> PROBLEM TO SOLVE
Exclude the pictures and reproduce exactly the lines that run from the one holding "Given: Click the Profile Data - 1 icon" to the end of the entries below.

★ ★ ★ ★ ★ ★ ★

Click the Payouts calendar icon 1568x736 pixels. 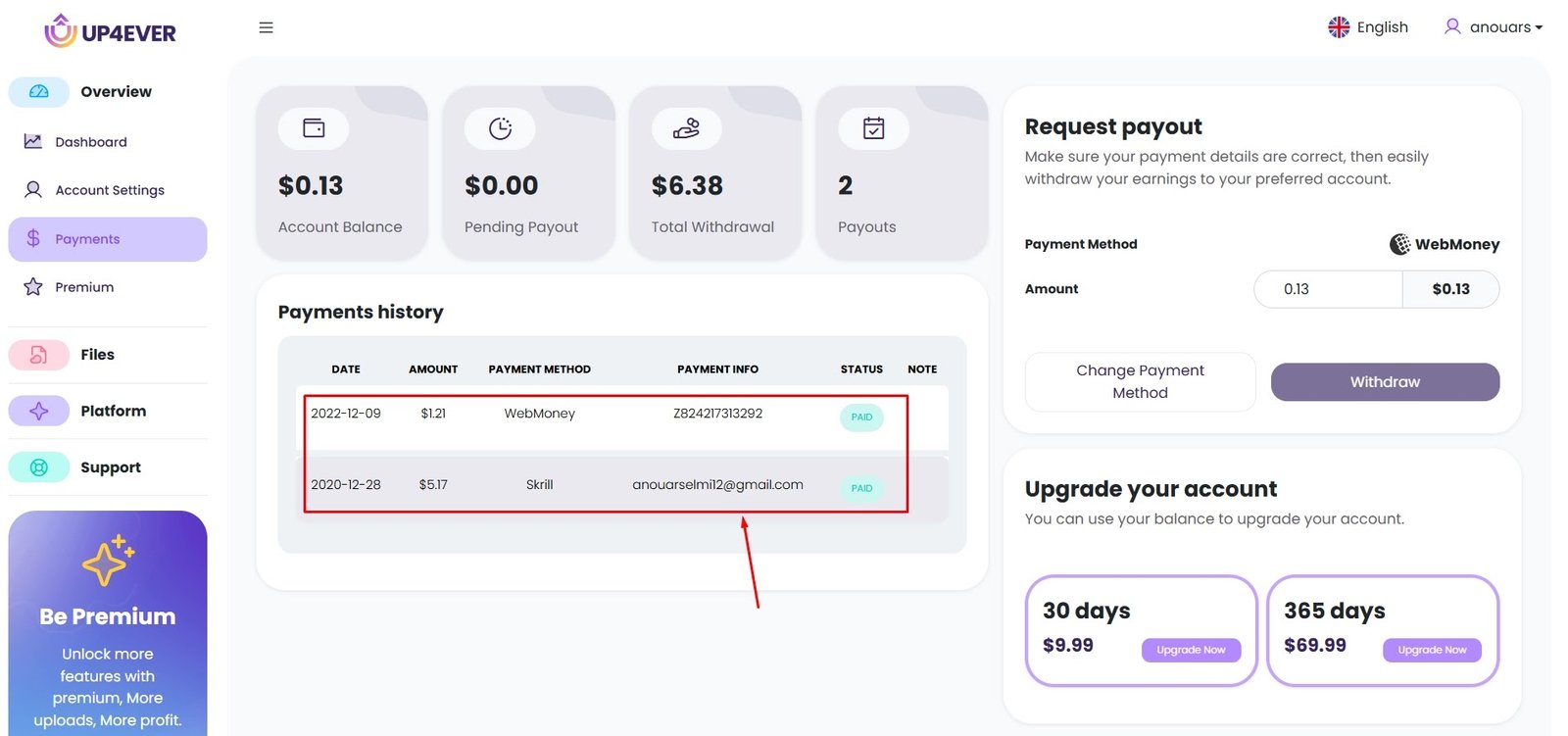click(873, 128)
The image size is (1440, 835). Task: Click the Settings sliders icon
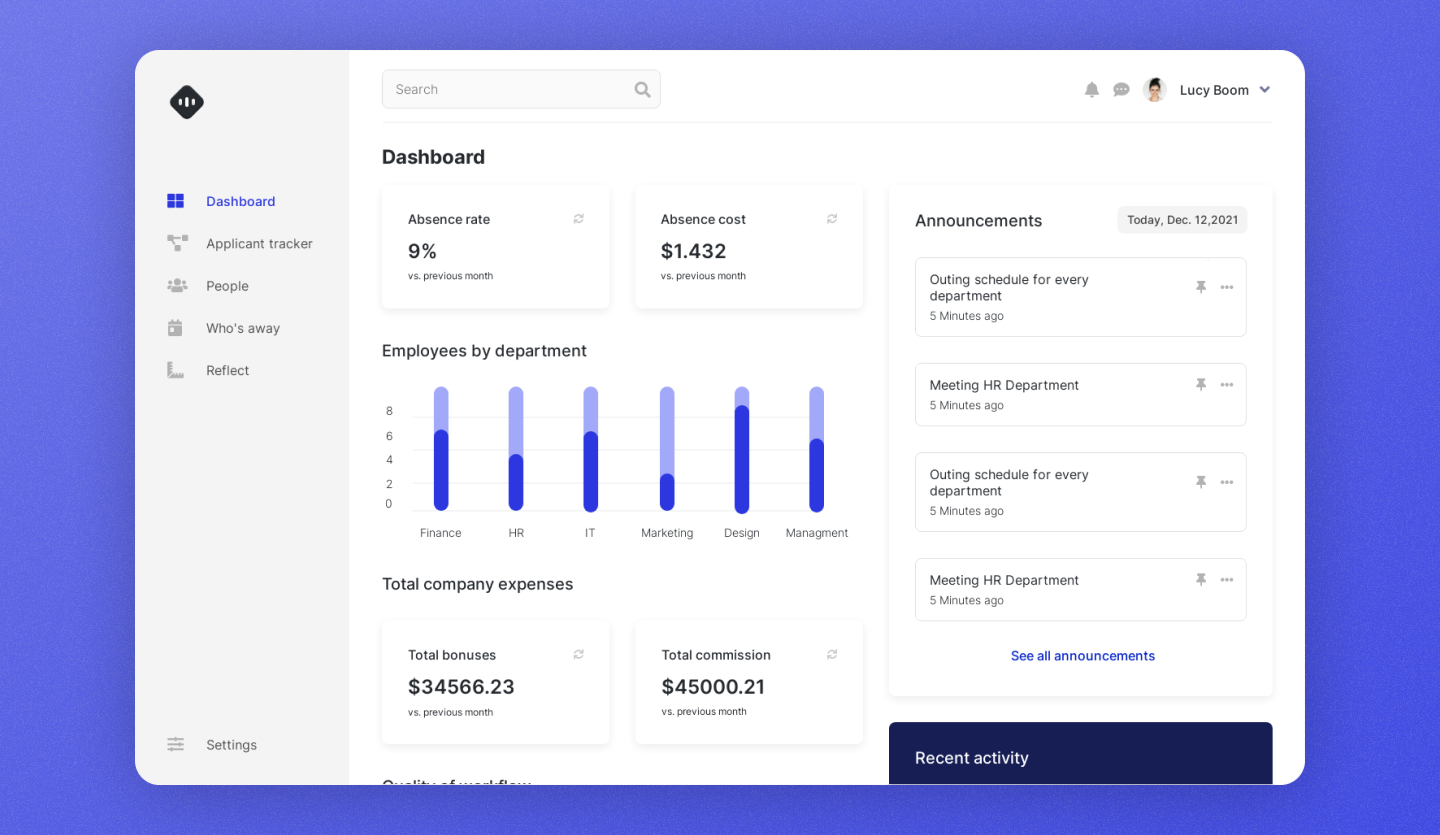(176, 744)
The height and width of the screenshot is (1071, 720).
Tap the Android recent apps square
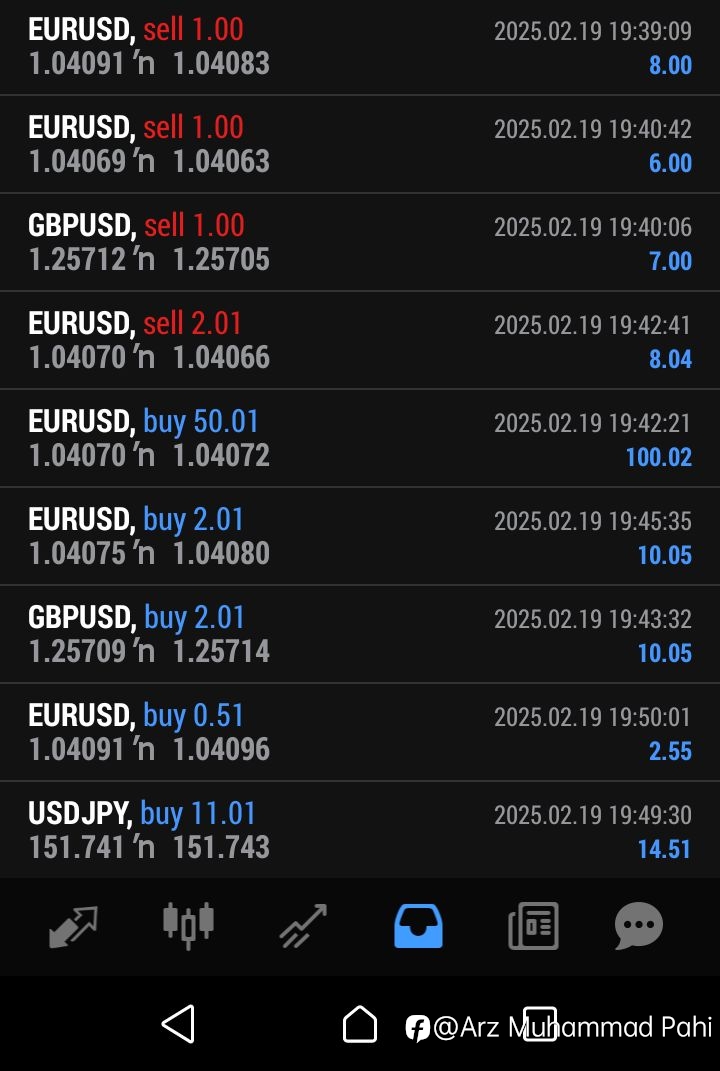tap(540, 1024)
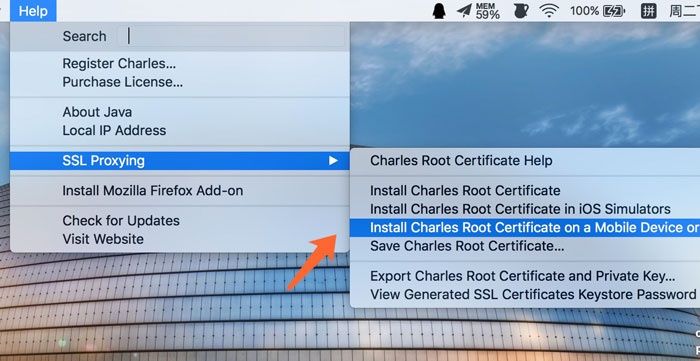Open the paper plane menu bar icon
Viewport: 700px width, 361px height.
(464, 11)
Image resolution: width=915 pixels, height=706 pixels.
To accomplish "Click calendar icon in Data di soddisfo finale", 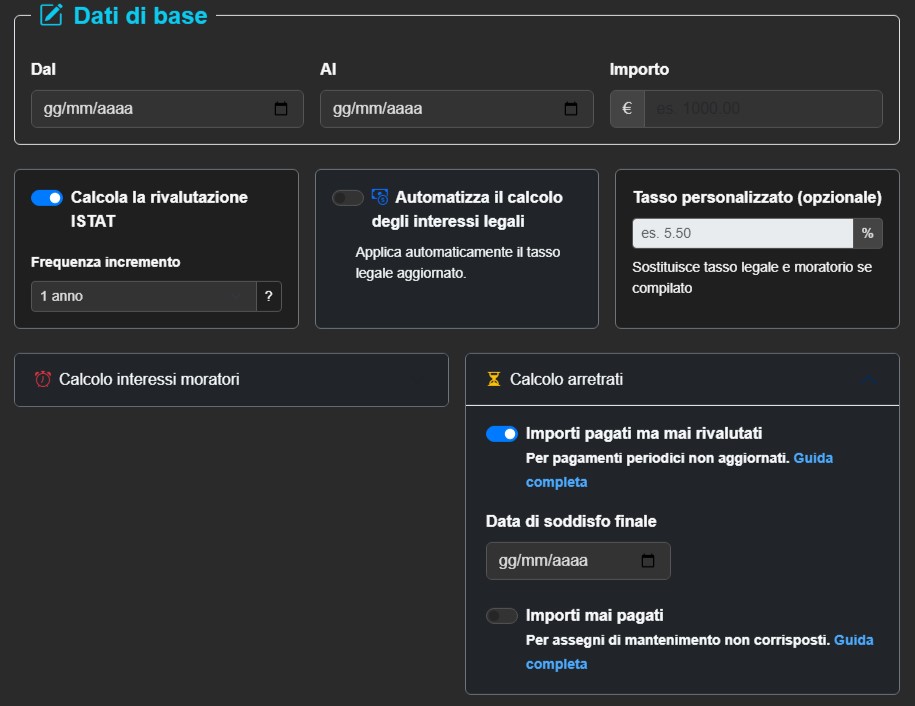I will coord(648,561).
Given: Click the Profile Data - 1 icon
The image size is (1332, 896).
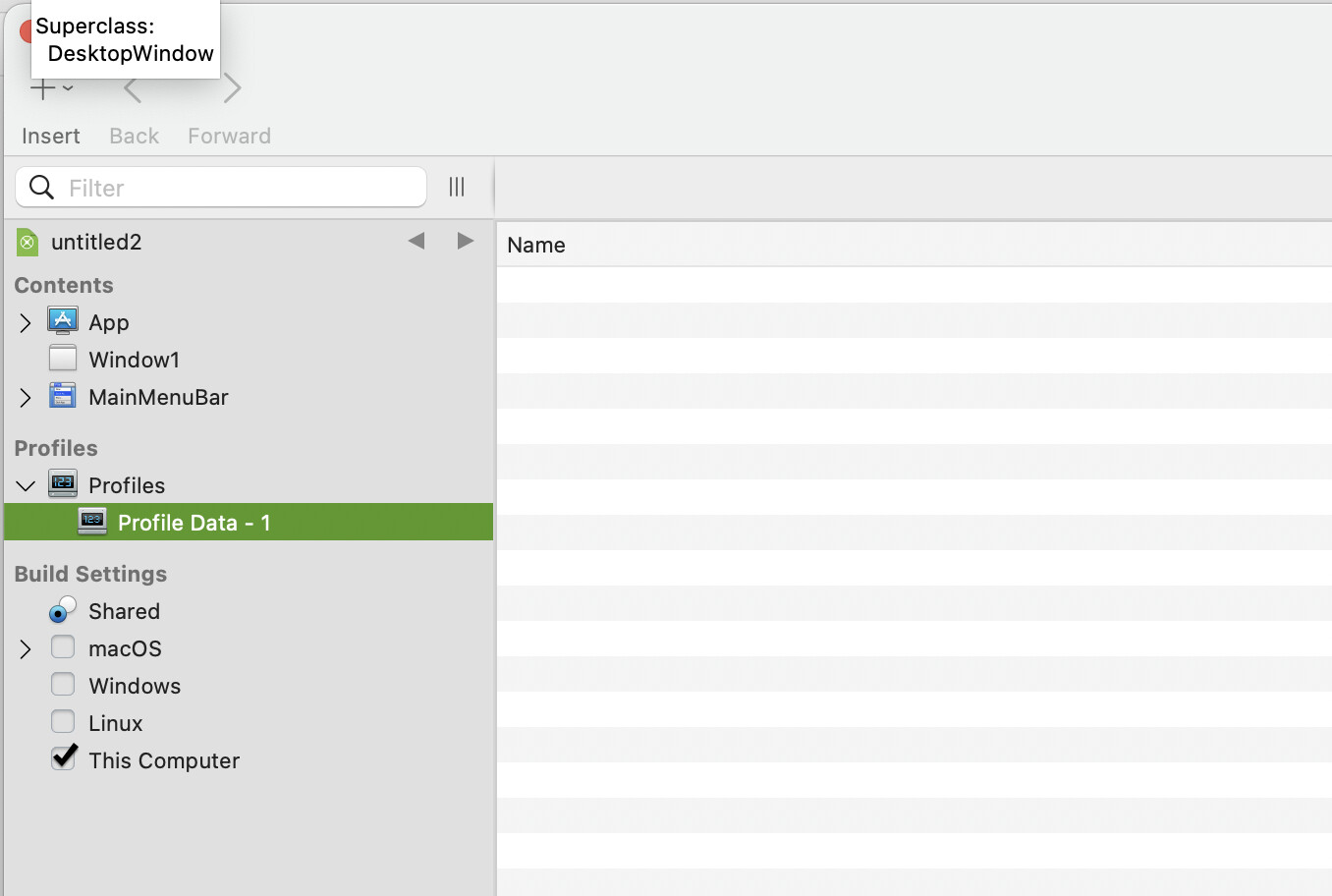Looking at the screenshot, I should [x=92, y=522].
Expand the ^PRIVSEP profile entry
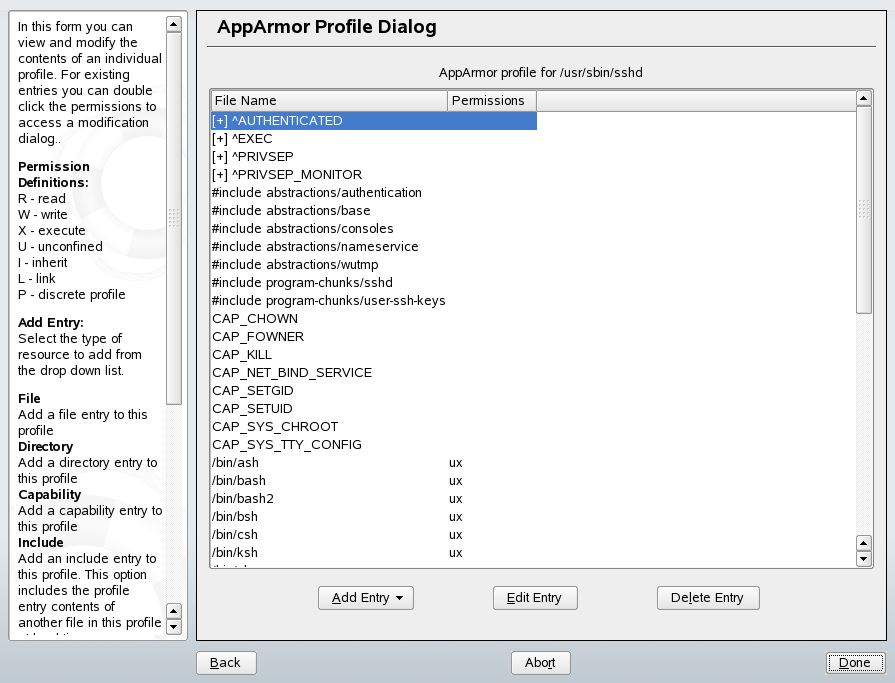The height and width of the screenshot is (683, 895). point(218,156)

★ ★ ★ ★ ★ ★ ★

> ANSWER BELOW
Given: Click the Profile Data - 1 icon
The image size is (1332, 896).
Looking at the screenshot, I should [x=92, y=522].
Expand the ^PRIVSEP profile entry
The height and width of the screenshot is (683, 895). point(218,156)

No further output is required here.